▶ _ACTIVITY LIST_
1 – From the text on simulated blood pressure treatment, write down the stretch from "For each replicate, after" through "of treatment status." word for word.
2 – Render this sentence from the text on simulated blood pressure treatment in Spanish: "The probability of a hypertensive individual being medicated was modeled after the real data set and started at 0.55 at exam 1 and rose to 0.67 at exam 2 and 0.82 at exam 3."

▶ _EXERCISE TEXT_
= = =

For each replicate, after SBP and DBP were generated, 
individuals with SBP > 140 or DBP > 90 were assigned to 
be hypertensive. A proportion of hypertensive individuals 
were then chosen to be "treated," and their simulated SBP 
and DBP were decreased by 6.2 and 7.9, respectively, with 
the effect of medication being estimated from the SAFS 
exam 1 data. The probability of a hypertensive individual 
being medicated was modeled after the real data set and 
started at 0.55 at exam 1 and rose to 0.67 at exam 2 and 
0.82 at exam 3. Individuals carrying coding variants in 
CYP3A43 that were predicted to be deleterious by 
PolyPhen-2 (Table 4) were assigned to be medication 
nonresponders, and their blood pressures were not 
modified regardless of treatment status.

= = =

▶ _RECORD EXTRACTS_
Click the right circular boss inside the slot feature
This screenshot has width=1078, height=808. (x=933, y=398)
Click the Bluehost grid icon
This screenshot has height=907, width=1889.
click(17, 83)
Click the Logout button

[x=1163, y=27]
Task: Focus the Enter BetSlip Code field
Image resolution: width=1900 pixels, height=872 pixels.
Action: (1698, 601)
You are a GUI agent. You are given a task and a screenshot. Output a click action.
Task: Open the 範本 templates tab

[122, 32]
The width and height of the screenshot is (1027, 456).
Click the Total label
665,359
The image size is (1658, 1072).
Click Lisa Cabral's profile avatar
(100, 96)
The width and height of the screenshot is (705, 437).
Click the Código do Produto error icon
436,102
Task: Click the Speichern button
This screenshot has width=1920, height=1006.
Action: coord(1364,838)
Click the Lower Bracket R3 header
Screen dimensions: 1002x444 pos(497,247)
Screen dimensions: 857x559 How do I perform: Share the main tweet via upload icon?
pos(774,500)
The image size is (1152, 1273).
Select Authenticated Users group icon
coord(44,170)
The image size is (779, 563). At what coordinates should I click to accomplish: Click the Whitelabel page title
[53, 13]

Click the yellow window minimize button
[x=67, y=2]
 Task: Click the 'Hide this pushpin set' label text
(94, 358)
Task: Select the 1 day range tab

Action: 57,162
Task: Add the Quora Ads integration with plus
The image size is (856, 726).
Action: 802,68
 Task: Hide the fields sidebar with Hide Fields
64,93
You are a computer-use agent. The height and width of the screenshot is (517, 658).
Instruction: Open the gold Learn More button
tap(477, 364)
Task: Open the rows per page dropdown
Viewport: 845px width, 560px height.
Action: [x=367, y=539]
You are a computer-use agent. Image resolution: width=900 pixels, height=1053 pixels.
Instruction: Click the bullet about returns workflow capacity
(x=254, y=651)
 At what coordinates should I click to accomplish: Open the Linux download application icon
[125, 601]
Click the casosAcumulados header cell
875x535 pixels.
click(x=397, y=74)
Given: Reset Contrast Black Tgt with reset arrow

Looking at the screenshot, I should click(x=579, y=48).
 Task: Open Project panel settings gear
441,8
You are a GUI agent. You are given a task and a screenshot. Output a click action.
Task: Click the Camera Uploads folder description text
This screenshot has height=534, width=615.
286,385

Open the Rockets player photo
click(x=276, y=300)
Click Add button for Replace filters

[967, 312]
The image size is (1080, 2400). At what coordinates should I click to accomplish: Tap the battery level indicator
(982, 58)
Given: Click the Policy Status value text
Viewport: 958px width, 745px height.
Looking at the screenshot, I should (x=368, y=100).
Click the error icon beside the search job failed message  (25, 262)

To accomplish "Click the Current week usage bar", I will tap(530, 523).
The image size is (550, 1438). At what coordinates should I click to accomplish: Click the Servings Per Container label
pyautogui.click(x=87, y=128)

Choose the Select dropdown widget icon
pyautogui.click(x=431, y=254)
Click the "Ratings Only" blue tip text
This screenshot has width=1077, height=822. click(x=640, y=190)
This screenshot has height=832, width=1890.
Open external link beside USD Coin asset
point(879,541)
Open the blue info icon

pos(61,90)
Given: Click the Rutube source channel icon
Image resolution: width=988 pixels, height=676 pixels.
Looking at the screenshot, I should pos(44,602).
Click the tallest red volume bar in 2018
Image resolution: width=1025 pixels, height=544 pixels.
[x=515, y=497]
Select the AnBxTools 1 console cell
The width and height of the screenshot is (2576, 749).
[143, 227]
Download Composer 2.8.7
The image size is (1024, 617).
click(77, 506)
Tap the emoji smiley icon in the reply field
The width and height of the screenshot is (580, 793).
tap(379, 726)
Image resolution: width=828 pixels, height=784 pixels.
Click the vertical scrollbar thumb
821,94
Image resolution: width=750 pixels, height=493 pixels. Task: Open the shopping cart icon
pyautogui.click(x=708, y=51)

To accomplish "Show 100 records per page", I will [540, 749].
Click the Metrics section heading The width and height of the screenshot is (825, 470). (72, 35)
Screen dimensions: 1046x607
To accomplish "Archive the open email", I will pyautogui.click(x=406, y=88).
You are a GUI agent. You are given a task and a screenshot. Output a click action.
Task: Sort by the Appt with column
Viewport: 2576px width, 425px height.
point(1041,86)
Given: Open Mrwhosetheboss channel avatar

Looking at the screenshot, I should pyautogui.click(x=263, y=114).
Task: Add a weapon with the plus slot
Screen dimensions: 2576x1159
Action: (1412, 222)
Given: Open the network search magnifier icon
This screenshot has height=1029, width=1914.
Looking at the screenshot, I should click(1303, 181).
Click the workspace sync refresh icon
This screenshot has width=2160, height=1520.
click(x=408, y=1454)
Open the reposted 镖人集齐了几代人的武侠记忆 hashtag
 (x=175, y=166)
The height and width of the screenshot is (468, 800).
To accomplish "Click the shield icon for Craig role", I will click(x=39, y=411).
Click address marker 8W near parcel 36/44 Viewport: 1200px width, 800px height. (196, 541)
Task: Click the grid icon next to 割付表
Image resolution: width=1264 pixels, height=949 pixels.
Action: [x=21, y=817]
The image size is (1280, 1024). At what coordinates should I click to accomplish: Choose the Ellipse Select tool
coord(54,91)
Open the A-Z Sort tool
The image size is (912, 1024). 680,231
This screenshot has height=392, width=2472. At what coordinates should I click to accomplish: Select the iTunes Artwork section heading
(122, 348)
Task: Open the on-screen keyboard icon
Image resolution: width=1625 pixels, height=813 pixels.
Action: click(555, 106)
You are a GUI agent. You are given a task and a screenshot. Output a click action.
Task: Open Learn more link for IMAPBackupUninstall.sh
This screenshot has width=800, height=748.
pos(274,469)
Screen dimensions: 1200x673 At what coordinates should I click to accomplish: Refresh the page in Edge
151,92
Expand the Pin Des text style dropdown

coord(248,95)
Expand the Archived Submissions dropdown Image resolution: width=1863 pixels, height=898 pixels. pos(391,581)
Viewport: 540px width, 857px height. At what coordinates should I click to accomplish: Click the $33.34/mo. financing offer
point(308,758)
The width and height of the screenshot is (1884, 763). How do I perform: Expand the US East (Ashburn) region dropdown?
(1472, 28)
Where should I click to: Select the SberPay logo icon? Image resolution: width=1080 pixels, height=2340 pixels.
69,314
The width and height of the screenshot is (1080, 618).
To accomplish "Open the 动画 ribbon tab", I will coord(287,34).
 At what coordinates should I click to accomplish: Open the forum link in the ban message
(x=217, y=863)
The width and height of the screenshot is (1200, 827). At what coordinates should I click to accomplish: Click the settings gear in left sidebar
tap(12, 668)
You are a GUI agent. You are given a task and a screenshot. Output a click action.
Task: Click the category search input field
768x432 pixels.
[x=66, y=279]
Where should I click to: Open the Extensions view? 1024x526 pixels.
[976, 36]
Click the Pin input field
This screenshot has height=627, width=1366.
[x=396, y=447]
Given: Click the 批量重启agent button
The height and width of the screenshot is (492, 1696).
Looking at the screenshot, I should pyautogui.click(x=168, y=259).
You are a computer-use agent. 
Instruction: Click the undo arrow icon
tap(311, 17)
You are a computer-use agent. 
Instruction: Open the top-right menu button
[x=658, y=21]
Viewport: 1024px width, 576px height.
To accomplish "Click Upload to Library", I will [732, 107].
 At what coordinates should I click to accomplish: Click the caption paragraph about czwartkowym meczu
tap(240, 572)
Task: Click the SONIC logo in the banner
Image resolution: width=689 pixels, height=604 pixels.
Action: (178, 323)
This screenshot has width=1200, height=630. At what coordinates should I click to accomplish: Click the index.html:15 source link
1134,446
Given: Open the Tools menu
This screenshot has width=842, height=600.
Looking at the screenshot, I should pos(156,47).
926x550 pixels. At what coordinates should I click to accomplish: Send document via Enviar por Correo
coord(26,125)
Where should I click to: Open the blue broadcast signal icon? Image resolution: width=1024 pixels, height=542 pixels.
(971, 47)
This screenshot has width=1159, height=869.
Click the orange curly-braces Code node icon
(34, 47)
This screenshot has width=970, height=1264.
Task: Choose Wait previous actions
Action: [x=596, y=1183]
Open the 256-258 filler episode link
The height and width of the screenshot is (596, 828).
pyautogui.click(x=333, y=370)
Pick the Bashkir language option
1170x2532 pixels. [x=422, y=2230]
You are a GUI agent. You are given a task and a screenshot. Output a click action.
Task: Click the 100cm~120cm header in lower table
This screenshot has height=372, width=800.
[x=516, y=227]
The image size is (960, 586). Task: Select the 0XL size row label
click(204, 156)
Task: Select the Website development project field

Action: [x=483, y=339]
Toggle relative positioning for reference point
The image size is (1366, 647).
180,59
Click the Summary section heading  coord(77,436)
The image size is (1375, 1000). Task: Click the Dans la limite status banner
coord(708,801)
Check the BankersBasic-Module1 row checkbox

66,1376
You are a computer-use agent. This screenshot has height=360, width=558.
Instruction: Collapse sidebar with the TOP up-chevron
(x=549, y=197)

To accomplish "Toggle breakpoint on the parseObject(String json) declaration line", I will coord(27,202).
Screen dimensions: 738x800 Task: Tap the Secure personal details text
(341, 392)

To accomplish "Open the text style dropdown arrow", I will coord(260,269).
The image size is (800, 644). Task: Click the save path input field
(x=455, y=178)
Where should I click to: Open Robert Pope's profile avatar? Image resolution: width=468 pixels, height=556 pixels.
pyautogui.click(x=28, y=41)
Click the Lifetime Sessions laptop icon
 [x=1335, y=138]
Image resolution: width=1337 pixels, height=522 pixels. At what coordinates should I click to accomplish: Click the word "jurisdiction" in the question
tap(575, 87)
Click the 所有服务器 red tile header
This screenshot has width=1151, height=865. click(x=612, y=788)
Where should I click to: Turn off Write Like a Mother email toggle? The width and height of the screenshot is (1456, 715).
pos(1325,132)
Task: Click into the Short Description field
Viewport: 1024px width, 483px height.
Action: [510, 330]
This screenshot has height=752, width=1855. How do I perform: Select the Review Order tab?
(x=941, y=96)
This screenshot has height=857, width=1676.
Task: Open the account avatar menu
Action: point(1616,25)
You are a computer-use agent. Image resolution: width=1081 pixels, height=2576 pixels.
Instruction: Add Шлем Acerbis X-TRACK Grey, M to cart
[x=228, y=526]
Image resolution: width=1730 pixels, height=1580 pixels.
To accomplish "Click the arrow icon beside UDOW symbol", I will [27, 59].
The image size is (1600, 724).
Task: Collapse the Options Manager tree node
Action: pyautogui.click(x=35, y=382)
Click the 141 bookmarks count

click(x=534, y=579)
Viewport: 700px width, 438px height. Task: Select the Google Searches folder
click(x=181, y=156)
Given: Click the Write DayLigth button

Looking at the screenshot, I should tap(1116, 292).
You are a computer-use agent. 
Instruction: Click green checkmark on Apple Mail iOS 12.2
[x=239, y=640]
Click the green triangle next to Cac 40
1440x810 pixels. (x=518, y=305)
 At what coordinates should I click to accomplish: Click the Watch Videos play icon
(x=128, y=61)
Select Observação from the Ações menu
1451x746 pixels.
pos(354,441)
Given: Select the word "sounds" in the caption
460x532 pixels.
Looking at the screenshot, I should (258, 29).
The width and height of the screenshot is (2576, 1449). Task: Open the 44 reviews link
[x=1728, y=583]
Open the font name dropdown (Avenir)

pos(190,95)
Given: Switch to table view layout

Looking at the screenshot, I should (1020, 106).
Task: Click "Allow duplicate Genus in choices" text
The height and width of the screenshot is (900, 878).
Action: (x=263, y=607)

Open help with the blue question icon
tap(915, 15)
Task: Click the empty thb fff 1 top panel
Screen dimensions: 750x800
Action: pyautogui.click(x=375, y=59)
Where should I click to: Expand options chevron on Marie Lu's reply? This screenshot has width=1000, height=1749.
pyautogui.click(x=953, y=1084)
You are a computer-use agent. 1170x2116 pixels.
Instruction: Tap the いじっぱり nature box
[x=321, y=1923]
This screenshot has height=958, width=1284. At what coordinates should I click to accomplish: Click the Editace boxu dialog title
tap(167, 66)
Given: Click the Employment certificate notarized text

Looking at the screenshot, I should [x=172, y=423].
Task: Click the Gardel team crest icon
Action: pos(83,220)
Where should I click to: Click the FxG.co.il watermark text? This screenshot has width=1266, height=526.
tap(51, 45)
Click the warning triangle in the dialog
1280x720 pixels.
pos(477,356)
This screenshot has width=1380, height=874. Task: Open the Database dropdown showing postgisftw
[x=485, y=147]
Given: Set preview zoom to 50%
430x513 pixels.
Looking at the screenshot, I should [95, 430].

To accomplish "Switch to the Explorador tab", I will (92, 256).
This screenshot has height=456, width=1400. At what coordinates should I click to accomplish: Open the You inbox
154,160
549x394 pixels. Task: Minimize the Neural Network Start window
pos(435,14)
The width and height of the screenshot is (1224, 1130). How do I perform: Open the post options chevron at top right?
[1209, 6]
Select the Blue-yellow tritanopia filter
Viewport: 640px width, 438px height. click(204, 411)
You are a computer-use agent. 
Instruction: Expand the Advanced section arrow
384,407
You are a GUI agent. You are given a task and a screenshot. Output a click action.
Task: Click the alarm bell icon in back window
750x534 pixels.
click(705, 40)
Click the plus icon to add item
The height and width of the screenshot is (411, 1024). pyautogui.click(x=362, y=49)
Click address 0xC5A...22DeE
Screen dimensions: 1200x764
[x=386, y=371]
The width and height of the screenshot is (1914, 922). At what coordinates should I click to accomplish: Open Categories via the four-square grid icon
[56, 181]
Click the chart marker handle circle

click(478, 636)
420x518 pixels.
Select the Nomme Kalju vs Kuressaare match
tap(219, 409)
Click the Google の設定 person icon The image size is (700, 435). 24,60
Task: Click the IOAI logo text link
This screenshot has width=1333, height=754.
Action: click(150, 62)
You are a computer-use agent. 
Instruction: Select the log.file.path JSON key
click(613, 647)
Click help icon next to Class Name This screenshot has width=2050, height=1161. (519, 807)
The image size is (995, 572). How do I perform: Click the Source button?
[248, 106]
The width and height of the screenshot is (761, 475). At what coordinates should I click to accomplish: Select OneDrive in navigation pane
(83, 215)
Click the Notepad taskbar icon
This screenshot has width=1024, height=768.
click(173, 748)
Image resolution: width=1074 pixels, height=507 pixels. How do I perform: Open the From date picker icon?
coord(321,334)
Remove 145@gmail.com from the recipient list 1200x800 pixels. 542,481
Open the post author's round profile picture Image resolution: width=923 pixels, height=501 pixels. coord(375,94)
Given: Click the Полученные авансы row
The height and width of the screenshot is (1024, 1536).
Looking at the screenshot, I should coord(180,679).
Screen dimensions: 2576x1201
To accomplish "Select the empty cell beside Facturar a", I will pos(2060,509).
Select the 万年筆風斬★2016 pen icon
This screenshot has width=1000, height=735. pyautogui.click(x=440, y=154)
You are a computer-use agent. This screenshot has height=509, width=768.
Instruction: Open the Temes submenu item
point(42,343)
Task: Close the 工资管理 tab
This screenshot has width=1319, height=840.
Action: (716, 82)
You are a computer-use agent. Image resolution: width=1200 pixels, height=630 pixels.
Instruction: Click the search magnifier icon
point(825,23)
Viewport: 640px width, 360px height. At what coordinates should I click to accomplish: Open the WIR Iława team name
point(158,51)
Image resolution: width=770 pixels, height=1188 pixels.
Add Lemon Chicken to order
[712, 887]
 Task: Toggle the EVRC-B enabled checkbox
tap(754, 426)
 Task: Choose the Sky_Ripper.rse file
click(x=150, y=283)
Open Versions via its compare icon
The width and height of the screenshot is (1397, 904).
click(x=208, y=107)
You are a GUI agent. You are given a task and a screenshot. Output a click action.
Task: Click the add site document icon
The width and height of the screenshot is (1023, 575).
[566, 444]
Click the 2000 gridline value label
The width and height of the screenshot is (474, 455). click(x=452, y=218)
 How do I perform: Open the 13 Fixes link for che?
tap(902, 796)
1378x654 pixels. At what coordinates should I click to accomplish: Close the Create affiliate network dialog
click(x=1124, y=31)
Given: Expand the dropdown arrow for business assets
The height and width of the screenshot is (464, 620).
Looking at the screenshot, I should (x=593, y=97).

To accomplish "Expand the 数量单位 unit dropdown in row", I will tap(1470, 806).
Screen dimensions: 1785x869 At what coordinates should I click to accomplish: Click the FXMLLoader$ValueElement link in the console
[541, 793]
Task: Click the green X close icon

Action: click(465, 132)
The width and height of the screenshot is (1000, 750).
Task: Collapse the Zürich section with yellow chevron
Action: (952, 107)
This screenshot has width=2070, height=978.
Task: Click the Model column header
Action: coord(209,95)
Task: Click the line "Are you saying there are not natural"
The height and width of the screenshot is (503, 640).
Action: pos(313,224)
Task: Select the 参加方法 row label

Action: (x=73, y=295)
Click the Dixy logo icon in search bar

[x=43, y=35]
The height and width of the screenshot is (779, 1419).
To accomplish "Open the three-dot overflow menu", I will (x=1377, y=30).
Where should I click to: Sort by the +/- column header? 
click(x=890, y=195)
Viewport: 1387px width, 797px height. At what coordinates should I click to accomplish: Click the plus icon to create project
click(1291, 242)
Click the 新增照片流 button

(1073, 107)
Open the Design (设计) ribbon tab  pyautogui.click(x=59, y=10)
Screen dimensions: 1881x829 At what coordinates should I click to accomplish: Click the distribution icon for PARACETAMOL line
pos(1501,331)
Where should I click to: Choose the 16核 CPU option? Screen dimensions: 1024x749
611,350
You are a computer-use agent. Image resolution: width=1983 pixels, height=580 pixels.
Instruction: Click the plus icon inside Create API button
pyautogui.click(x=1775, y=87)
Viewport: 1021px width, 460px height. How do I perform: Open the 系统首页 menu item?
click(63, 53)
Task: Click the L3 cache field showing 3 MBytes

= = =

▶ _ANSWERS FOR THE EXERCISE_
1 –
For each replicate, after SBP and DBP were generated, 
individuals with SBP > 140 or DBP > 90 were assigned to 
be hypertensive. A proportion of hypertensive individuals 
were then chosen to be "treated," and their simulated SBP 
and DBP were decreased by 6.2 and 7.9, respectively, with 
the effect of medication being estimated from the SAFS 
exam 1 data. The probability of a hypertensive individual 
being medicated was modeled after the real data set and 
started at 0.55 at exam 1 and rose to 0.67 at exam 2 and 
0.82 at exam 3. Individuals carrying coding variants in 
CYP3A43 that were predicted to be deleterious by 
PolyPhen-2 (Table 4) were assigned to be medication 
nonresponders, and their blood pressures were not 
modified regardless of treatment status.

2 – La probabilidad de que un individuo hipertenso recibiera medicación se modeló a partir del conjunto de datos real y comenzó en 0,55 en el examen 1 y aumentó a 0,67 en el examen 2 y a 0,82 en el examen 3.